§ **DIRECTIONS FOR THIS TASK**
Go through the entries below and tally each line holding the string "will". Return the number only.

Collected data entries:
--

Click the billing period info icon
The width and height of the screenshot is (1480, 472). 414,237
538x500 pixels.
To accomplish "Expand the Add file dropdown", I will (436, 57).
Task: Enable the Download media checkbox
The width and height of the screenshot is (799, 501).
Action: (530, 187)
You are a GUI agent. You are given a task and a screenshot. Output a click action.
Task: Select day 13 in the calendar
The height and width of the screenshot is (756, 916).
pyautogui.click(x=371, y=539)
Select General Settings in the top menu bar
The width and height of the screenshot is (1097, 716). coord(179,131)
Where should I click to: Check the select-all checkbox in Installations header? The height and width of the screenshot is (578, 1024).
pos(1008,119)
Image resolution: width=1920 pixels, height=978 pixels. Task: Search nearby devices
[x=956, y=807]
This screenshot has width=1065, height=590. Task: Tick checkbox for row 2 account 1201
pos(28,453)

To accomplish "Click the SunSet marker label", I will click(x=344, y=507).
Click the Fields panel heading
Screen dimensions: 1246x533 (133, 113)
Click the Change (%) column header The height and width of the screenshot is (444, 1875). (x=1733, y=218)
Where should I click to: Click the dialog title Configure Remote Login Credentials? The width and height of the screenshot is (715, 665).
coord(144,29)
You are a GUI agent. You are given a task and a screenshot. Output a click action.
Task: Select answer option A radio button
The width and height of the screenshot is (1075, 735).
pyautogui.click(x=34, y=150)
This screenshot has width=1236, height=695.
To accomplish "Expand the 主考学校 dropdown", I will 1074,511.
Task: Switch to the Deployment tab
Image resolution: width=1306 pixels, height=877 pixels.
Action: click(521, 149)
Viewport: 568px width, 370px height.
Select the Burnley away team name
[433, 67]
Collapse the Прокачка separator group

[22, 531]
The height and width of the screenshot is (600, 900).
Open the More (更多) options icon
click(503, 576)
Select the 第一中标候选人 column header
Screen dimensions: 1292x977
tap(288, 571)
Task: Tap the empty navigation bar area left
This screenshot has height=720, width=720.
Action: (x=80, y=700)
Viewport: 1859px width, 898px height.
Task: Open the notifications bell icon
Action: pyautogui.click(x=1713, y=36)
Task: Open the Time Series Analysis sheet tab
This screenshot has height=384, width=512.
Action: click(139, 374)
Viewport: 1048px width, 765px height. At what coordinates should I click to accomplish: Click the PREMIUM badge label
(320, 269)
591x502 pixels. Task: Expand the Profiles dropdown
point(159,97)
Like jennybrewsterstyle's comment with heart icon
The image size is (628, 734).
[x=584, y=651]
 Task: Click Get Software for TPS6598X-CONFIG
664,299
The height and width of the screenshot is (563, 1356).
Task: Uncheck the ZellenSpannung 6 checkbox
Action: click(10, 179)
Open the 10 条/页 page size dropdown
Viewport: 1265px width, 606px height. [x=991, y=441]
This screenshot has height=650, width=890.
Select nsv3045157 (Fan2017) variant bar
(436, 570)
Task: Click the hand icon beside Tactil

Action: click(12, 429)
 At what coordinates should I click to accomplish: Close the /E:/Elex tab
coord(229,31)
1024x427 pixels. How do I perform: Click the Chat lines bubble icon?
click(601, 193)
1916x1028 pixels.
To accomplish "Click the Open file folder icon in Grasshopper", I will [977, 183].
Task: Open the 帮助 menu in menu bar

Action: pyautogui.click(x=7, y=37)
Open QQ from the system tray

--

§ **TASK ANSWER**
4